On the tour, Van Buren emerges as human and likable. He grew up over his father’s tavern in Kinderhook, worked hard serving wealthy law clients and eventually was able to buy Lindenwald (coincidentally, the same house where Washington Irving was employed years earlier). He was a family man whose four sons and their assorted wives and children all moved into Lindenwald at various times. When one son was ill with tuberculosis, Van Buren had him moved to an adjoining bedroom so he could care for him.
 
After Van Buren died in 1862, his son John ran into financial troubles and had to sell the house. At one point, Lindenwald was in the hands of the Jerome family (Jennie Jerome would marry an Englishman and become the mother of Winston Churchill). Later the home had lives as a teahouse, a nursing home and an antiques shop before being acquired by the National Park Service, with 22 acres of the original estate, in 1974.
 
Just 200 yards or so north of Lindenwald is a park where well-marked trails widen and narrow, traversing stands of white pine, maple, elm and birch. It’s easy and pleasant to hike all four paths.
 
Connie Nooney, 57, a special education teaching assistant and Kinderhook native, recalled regarding Van Buren as a dubious celebrity while she was growing up. “Unlike Lincoln or Washington, there was no day off or official holiday celebrating Martin Van Buren,” she said.
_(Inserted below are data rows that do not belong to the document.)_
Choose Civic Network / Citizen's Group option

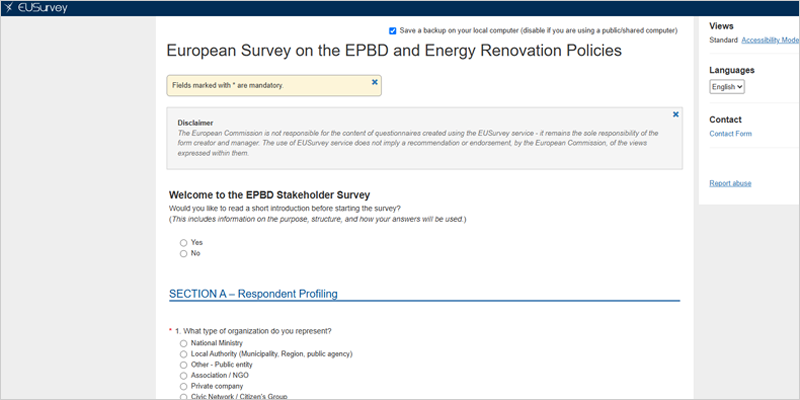click(184, 397)
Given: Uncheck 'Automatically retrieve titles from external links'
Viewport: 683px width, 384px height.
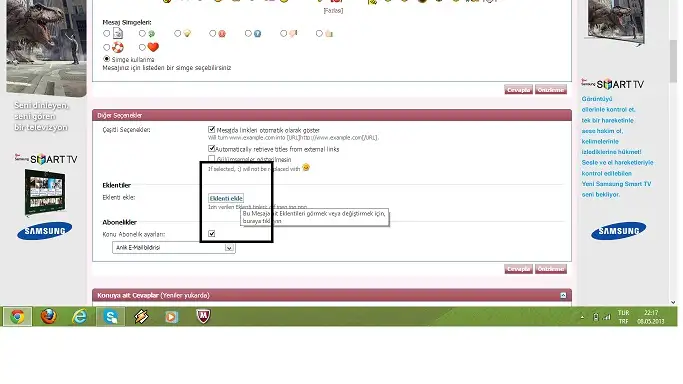Looking at the screenshot, I should (x=212, y=148).
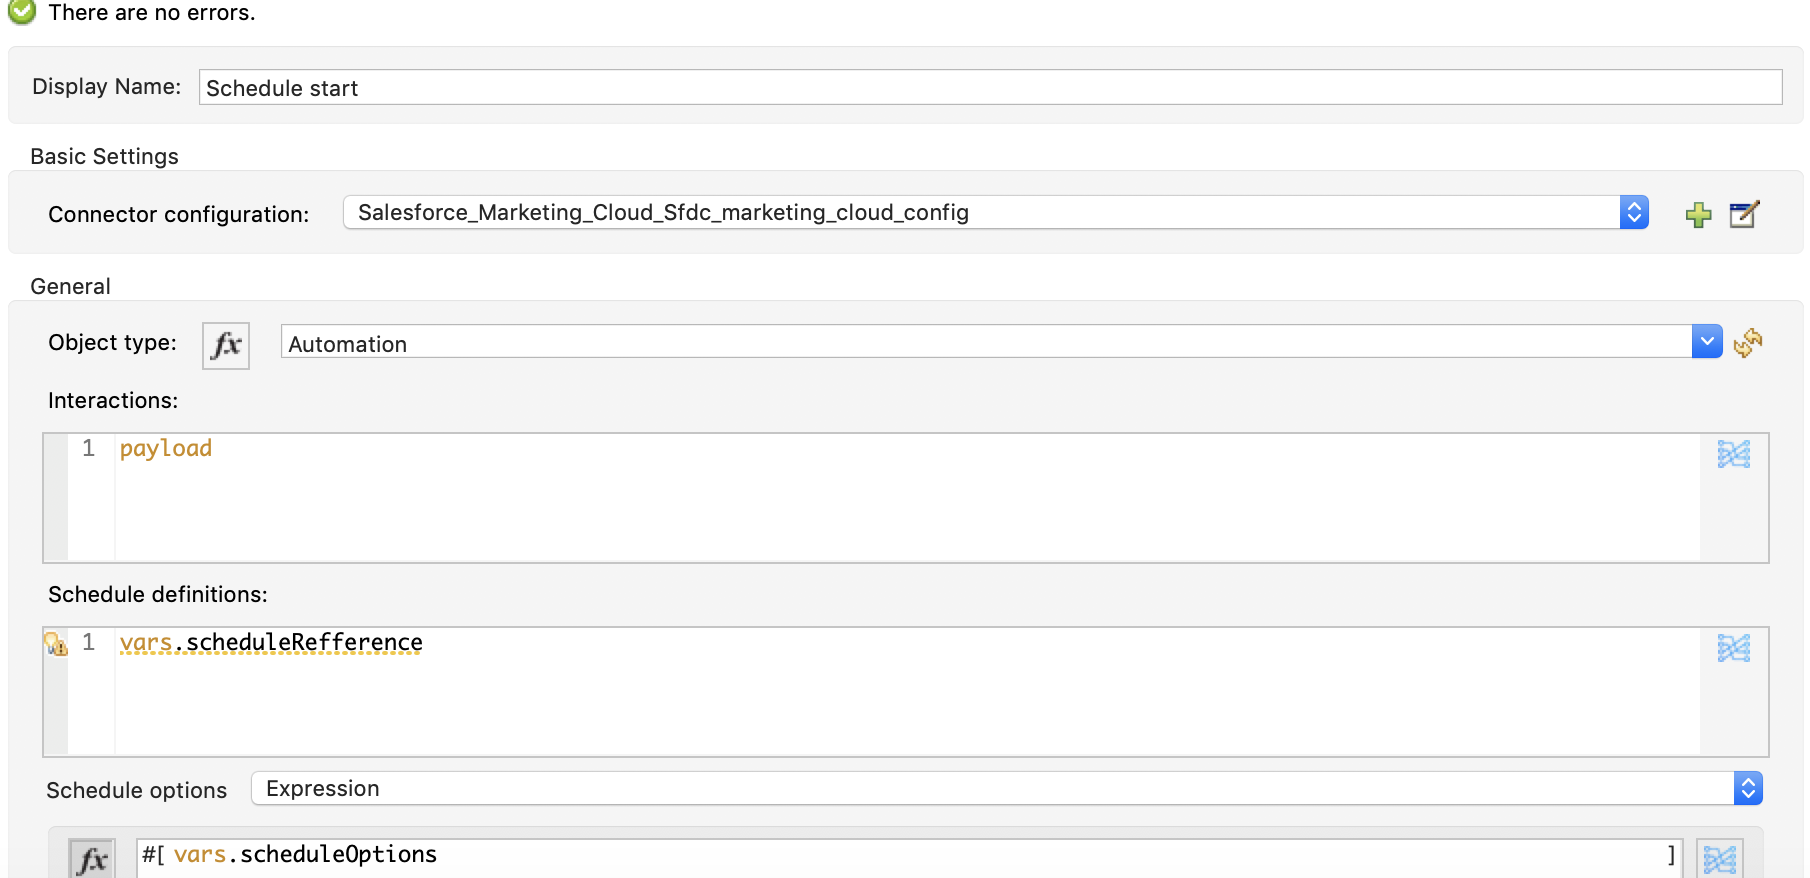Click the green no-errors status icon
The image size is (1810, 878).
point(21,13)
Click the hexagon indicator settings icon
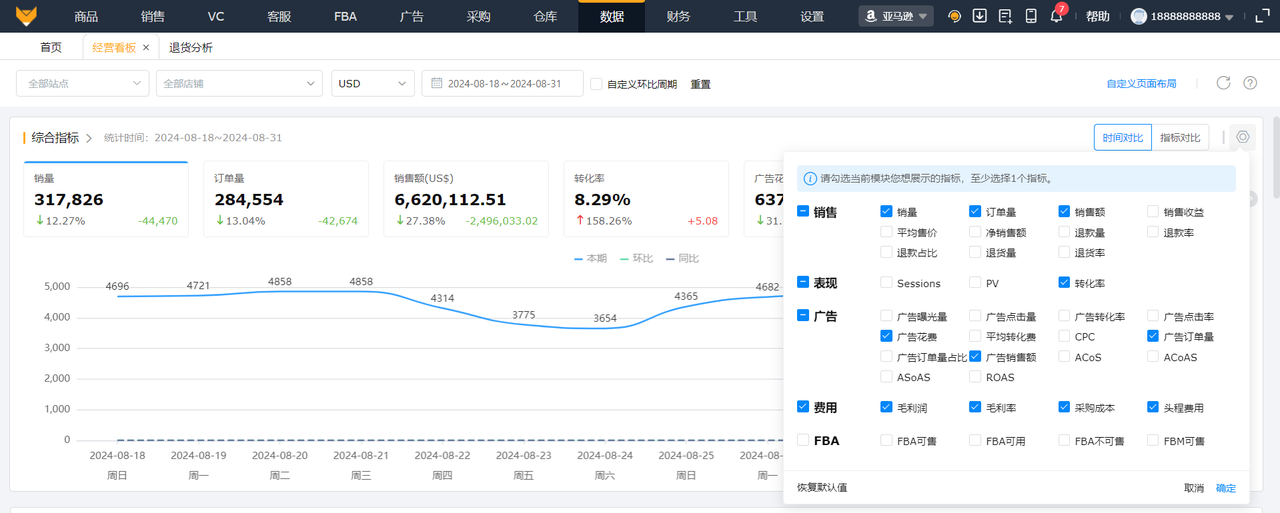Image resolution: width=1280 pixels, height=513 pixels. point(1243,137)
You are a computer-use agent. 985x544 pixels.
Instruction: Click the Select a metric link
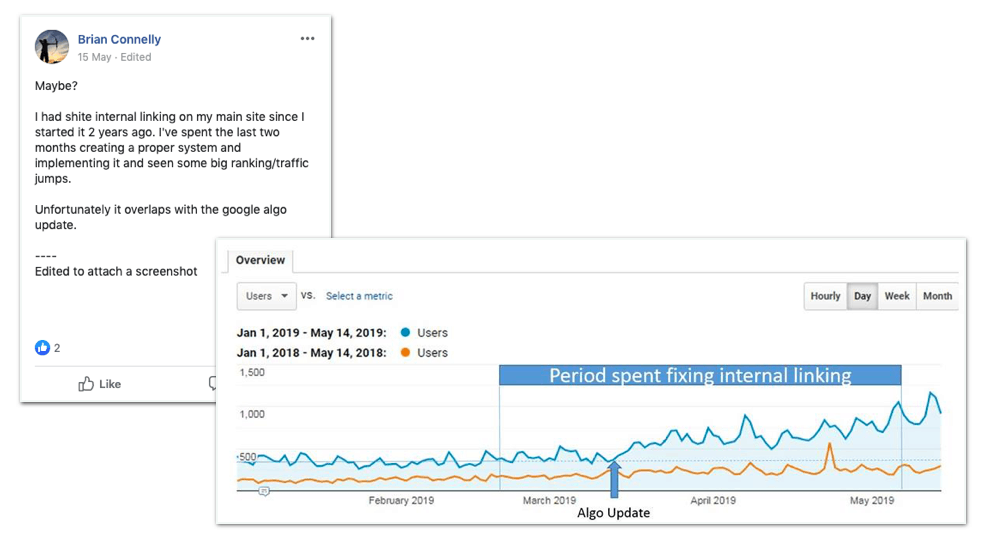coord(359,296)
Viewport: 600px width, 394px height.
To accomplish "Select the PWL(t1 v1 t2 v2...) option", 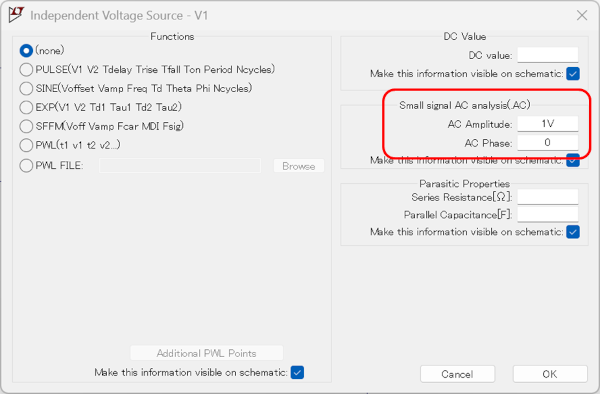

But after the Park Service refurbished Lindenwald, Kinderhook’s pride in its native son returned, and last month, the Friends of Lindenwald, a volunteer group, donated a statue of Old Kinderhook that now sits next to the bandstand on the village green. The Dutch Reformed church he attended and two houses where he worked as a legal apprentice and lawyer are on the village tour.
 
Besides the farmers’ market, Kinderhook has several small stores: a frame shop whose artist-owner specializes in renderings of local homes, an antiques store that sells country furniture, a rock shop that specializes in polished stones and fossils, a mother-and-daughter-owned bookstore, a health food store and a wine and spirits shop.
 
Two places in the center of town sell light meals: Bagel Tyme serves sandwiches, and the pi Café, open for lunch except Mondays and for dinner Thursday through Saturday, offers sandwiches, wraps and soups and casual American fare, like margarita shrimp. There is a picnic spot, too, tucked under the bridge that crosses Kinderhook Creek. And you’ll also find a picnic table at Lindenwald.
 
VISITOR INFORMATION
 
THE Columbia County Museum (5 Albany Avenue, Kinderhook; 518-758-9265; www.cchsny.org) is open year-round 10 a.m. to 4 p.m. on Mondays, Thursdays, Fridays and Saturdays and noon to 4 p.m. on Sundays. Admission is free. A walking-tour brochure for Kinderhook is available under “history & tourism” at www.kinderhookconnection.com.
 
The recently restored Van Alen House (same telephone and Web site as the museum), a 1737 Dutch settlers’ homestead just north of Lindenwald on Route 9H, is open Memorial Day to Labor Day 10 a.m. to 4 p.m. Thursdays through Saturdays and noon to 4 p.m. on Sundays. Admission is $3.
 
The visitor center at Lindenwald (Route 9H; 518-758-9689; www.nps.gov/mava) is open daily from 9 a.m. to 4 p.m. from Memorial Day weekend through Oct. 31; guided tours are $5. On the 39 acres surrounding Lindenwald is a newly installed three-quarter-mile loop trail with 10 plaques explaining life at Lindenwald and nearby in Van Buren’s lifetime.